Mes priorités étaient de réaffirmer le rôle des armées, de soutenir les PME-PMI.
Celles-ci ont notamment un rôle à jouer sur des matériels plus rustiques, pour lesquels il y a, j'en suis sûre, une demande.
Il faut davantage une approche globale de l'export, de favoriser un accompagnement des clients en phase amont, de renforcer le rôle de coordination de la DDI au sein du ministère et en interministériel, et de simplifier les procédures CIEEMG.
Toutes ces actions ont été mises en oeuvre. Pour autant, j'ai constaté qu'il fallait aller plus loin, avec un regard plus politique sur l'export et nos dispositifs de soutien.

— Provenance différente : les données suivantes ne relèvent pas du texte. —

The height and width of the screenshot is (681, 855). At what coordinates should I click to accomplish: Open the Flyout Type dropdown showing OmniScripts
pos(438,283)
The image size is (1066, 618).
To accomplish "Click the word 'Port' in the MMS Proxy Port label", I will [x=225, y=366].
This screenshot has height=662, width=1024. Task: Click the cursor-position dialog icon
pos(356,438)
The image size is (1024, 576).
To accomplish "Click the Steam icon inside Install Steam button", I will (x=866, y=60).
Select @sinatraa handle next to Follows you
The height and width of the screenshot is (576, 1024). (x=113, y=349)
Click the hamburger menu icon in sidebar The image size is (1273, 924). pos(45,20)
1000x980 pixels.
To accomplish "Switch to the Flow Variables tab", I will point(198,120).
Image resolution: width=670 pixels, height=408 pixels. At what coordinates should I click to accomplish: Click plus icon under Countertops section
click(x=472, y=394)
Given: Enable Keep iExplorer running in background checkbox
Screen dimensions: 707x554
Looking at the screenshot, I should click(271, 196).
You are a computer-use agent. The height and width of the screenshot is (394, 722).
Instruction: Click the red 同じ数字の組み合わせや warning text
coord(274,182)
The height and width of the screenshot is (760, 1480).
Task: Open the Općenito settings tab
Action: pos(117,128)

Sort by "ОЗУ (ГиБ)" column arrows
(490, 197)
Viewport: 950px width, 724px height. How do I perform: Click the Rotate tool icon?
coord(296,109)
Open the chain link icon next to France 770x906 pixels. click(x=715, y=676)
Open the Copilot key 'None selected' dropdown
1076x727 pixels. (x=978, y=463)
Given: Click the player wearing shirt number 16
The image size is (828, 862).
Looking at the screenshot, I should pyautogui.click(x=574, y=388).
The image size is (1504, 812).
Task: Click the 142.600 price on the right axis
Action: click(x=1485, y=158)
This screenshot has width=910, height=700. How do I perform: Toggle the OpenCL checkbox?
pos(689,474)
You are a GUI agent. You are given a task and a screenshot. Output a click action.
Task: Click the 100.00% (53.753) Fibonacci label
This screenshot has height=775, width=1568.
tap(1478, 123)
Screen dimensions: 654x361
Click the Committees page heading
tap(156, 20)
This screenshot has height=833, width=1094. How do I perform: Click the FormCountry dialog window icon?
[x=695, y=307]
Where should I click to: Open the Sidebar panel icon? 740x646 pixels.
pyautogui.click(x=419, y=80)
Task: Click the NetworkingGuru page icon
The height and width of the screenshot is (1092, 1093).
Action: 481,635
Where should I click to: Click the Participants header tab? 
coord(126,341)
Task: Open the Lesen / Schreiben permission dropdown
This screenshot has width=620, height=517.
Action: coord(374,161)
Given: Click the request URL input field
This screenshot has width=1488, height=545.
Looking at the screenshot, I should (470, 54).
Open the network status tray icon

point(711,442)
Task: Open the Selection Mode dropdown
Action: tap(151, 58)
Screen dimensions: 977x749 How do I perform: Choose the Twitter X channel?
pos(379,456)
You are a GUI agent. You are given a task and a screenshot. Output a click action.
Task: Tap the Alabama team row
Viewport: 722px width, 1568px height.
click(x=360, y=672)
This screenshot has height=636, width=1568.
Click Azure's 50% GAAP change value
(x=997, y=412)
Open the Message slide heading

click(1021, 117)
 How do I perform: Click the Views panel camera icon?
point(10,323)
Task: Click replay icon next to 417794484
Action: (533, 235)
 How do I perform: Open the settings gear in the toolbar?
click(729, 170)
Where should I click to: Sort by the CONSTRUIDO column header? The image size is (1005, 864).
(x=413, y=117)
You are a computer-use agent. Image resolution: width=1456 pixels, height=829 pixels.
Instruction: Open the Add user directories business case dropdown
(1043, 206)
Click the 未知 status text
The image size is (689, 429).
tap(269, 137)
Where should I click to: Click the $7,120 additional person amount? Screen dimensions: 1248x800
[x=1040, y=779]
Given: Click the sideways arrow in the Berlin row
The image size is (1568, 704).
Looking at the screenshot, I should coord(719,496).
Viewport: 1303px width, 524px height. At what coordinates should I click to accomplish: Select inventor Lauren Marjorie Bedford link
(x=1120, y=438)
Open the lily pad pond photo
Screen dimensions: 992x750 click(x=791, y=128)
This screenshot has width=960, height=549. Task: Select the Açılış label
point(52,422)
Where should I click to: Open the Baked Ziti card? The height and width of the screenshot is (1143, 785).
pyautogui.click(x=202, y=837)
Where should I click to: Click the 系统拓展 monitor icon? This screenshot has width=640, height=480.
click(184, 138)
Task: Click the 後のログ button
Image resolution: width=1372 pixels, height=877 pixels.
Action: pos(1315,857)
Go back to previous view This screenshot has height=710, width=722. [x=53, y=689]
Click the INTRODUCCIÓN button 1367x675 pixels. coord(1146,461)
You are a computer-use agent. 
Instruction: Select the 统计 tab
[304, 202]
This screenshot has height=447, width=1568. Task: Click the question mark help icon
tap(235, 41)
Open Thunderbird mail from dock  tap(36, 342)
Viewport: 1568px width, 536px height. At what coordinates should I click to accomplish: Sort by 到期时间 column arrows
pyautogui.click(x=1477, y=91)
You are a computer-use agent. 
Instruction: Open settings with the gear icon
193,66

Ce que j'attends aujourd'hui de la mission du député Fromion et de votre journée de travail :
Nous devons réfléchir à la meilleure adéquation possible de notre offre et notre organisation à la nouvelle donne en matière d'acheteurs et de concurrents.
Une attente particulière doit être portée à la continuité de notre gamme de produits. Matériels d'occasion et produits plus rustiques, matériels de très haute technologie : tous concourent à une offre complète de l'industrie française et permettent de répondre de manière flexible aux attentes des clients.
Il faut éviter à tout prix les concurrences franco-françaises, et faire les bons choix de priorités en matière de produits et de pays.
Pour cela, l'Etat doit être organisé au mieux pour assumer son rôle de soutien, en cohérence avec un bon dispositif de contrôle.
Je connais l'investissement d'Yves Fromion, et je sais pouvoir compter sur lui pour assumer la tâche qui lui a été confiée.
J'attends avec intérêt ses conclusions pour fin juin.
Cette journée est une étape importante pour avancer dans la réflexion et l'action sur nos exportations d'armement.